- **Set tasks**
**a)** In the pull request on Arrow C-Data shading, what error does a caller hit when passing a vanilla Apache Arrow allocator?
**b)** Continue the pull request on Arrow C-Data shading from where it stops.

== Article

Skip to content

[GLUTEN-12225][CORE] Fix arrow.c shading: exclude memory/vector packages so public API stays unshaded#12226

Open
sezruby wants to merge 2 commits into
apache:mainfrom
sezruby:fix/arrow-c-shading-mismatch
Open

[GLUTEN-12225][CORE] Fix arrow.c shading: exclude memory/vector packages so public API stays unshaded#12226
sezruby wants to merge 2 commits into
apache:mainfrom
sezruby:fix/arrow-c-shading-mismatch

Conversation

@sezruby
Copy link
Copy Markdown

@sezruby sezruby commented Jun 2, 2026

What changes were proposed in this pull request?

Extend package/pom.xml's org.apache.arrow relocation excludes to also keep org.apache.arrow.memory.** and org.apache.arrow.vector.** unshaded.

The bundled Arrow C-Data classes (org.apache.arrow.c.*) are correctly excluded from relocation because their native JNI binds to the original class names. However, their public API signatures take and return org.apache.arrow.memory.* and org.apache.arrow.vector.* types — which were being relocated. The result: the bundled ArrowArrayStream / ArrowSchema / ArrowArray / Data classes get compiled against the shaded BufferAllocator / VectorSchemaRoot, so any caller passing a vanilla Apache Arrow allocator hits NoSuchMethodError.

This affects any Spark workload that combines gluten with another library using Arrow C-Data (Iceberg's Arrow vector layer, Lance Java's writer, Snowflake JDBC's Arrow result decoder, etc.) when gluten's bundle wins classloader resolution against vanilla Arrow.

How was this patch tested?

Adds dev/check-arrow-c-shading.sh which runs javap on the produced bundle jar and asserts that public method signatures reference unshaded Arrow types. Wired into package/pom.xml's verify phase via exec-maven-plugin so regressions are caught in CI.

Tested against the upstream gluten-velox-bundle-spark3.5_2.12-linux_amd64-1.6.0.jar:

$ dev/check-arrow-c-shading.sh /path/to/gluten-velox-bundle-spark3.5_2.12-linux_amd64-1.6.0.jar
  FAIL org/apache/arrow/c/ArrowArrayStream — public API references gluten-shaded Arrow types:
      public static org.apache.arrow.c.ArrowArrayStream allocateNew(
        org.apache.gluten.shaded.org.apache.arrow.memory.BufferAllocator);
  FAIL org/apache/arrow/c/ArrowSchema — public API references gluten-shaded Arrow types:
      public static org.apache.arrow.c.ArrowSchema allocateNew(
        org.apache.gluten.shaded.org.apache.arrow.memory.BufferAllocator);
  FAIL org/apache/arrow/c/ArrowArray — public API references gluten-shaded Arrow types:
      public static org.apache.arrow.c.ArrowArray allocateNew(
        org.apache.gluten.shaded.org.apache.arrow.memory.BufferAllocator);
  FAIL org/apache/arrow/c/Data — public API references gluten-shaded Arrow types:
      [16 methods touching shaded org.apache.arrow.memory/vector types]

Bundle has 4 Arrow C-Data class(es) with shaded API types.

====
== Record extracts

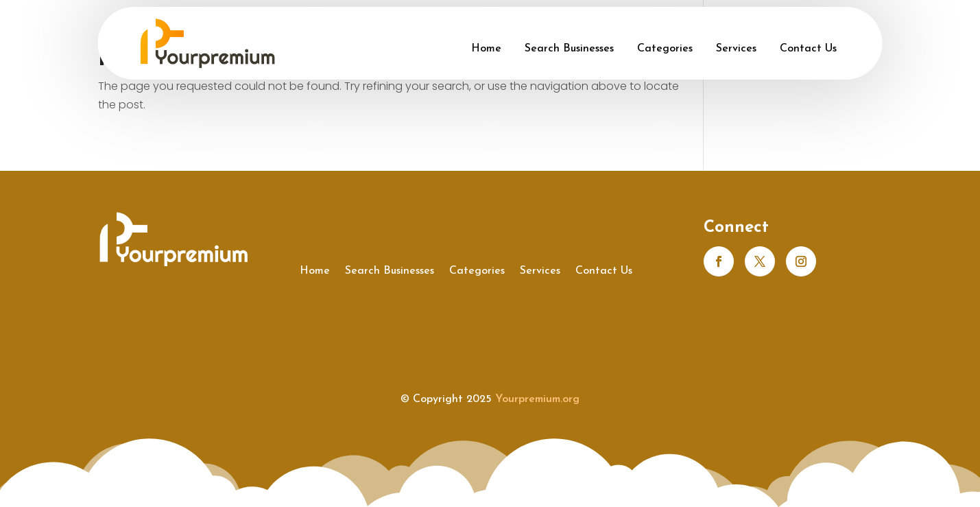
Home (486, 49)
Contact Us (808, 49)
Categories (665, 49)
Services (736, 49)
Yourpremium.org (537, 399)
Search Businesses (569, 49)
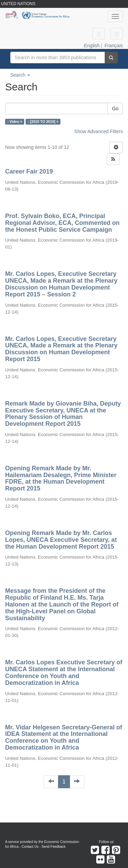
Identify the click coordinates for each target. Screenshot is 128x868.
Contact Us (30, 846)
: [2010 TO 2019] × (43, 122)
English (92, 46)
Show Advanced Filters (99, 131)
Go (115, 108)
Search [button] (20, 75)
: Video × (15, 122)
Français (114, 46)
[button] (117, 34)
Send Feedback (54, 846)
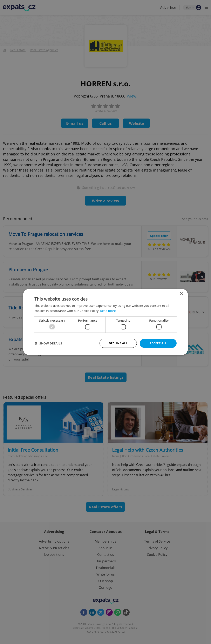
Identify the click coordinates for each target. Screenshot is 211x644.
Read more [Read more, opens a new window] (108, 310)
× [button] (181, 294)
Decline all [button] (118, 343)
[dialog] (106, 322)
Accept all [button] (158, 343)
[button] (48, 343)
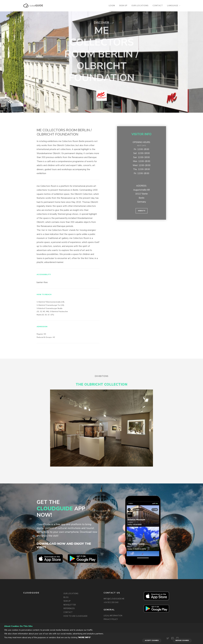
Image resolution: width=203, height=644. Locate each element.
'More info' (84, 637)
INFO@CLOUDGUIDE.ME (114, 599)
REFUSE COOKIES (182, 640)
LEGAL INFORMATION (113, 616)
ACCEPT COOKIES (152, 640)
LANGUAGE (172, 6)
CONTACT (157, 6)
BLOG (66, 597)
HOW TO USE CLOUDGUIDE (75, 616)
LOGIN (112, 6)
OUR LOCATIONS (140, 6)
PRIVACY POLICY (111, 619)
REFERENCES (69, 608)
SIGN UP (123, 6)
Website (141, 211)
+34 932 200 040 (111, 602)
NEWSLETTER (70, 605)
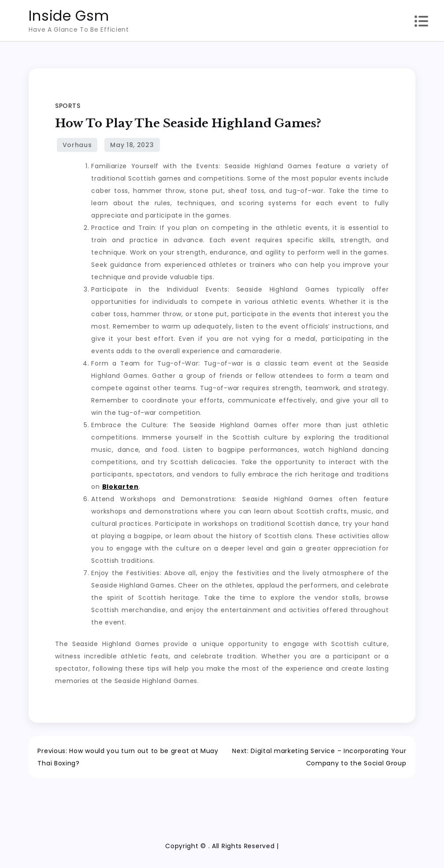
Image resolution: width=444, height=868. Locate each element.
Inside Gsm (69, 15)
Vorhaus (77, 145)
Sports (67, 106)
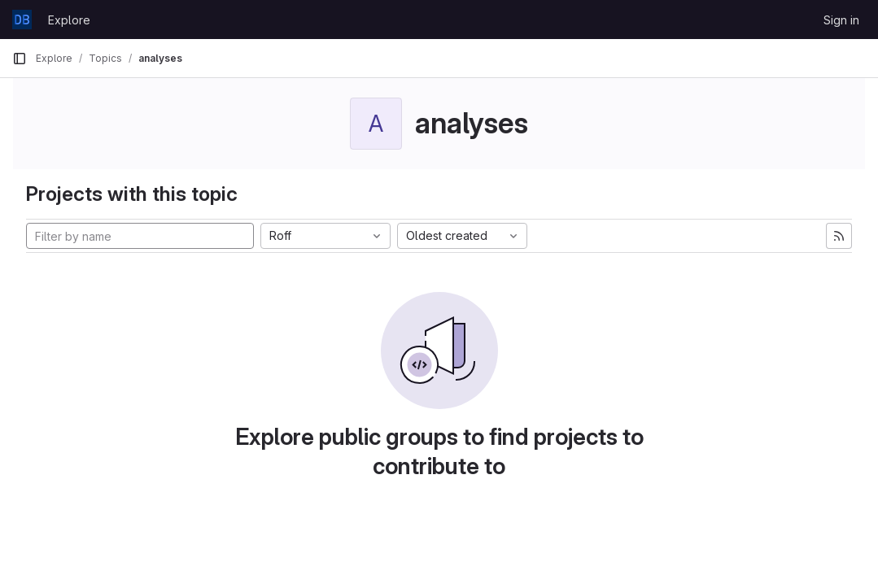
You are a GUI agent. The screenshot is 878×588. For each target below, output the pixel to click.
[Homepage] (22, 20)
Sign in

====

- **Responses**
**a)** NoSuchMethodError.

**b)**
exit code: 1

After applying the relocation exclude change, a freshly-built bundle should pass the same check (script exits 0). The repro from #12225 (3 lines calling ArrowArrayStream.allocateNew(new RootAllocator(...)) ) goes from NoSuchMethodError to OK.

Closes

#12225

…API stays unshaded

The bundled Arrow C-Data classes (org.apache.arrow.c.*) are correctly
excluded from relocation because their native JNI binds to the original
class names. However, their public API signatures take and return
org.apache.arrow.memory.* and org.apache.arrow.vector.* types, which were
being relocated to org.apache.gluten.shaded.*. The result: bundled
ArrowArrayStream/ArrowSchema/ArrowArray/Data classes are compiled against
the shaded BufferAllocator/VectorSchemaRoot, so any caller passing a
vanilla Apache Arrow allocator gets NoSuchMethodError.

Triggered for any Spark workload that combines gluten with another library
using Arrow C-Data (Iceberg's Arrow vector layer, Lance Java's writer,
Snowflake JDBC's Arrow result decoder, etc.) when gluten's bundle wins
classloader resolution against vanilla Arrow.

Fix: extend the relocation excludes to also keep org.apache.arrow.memory.**
and org.apache.arrow.vector.** unshaded. The bundled C-Data API now matches
the public Apache Arrow API.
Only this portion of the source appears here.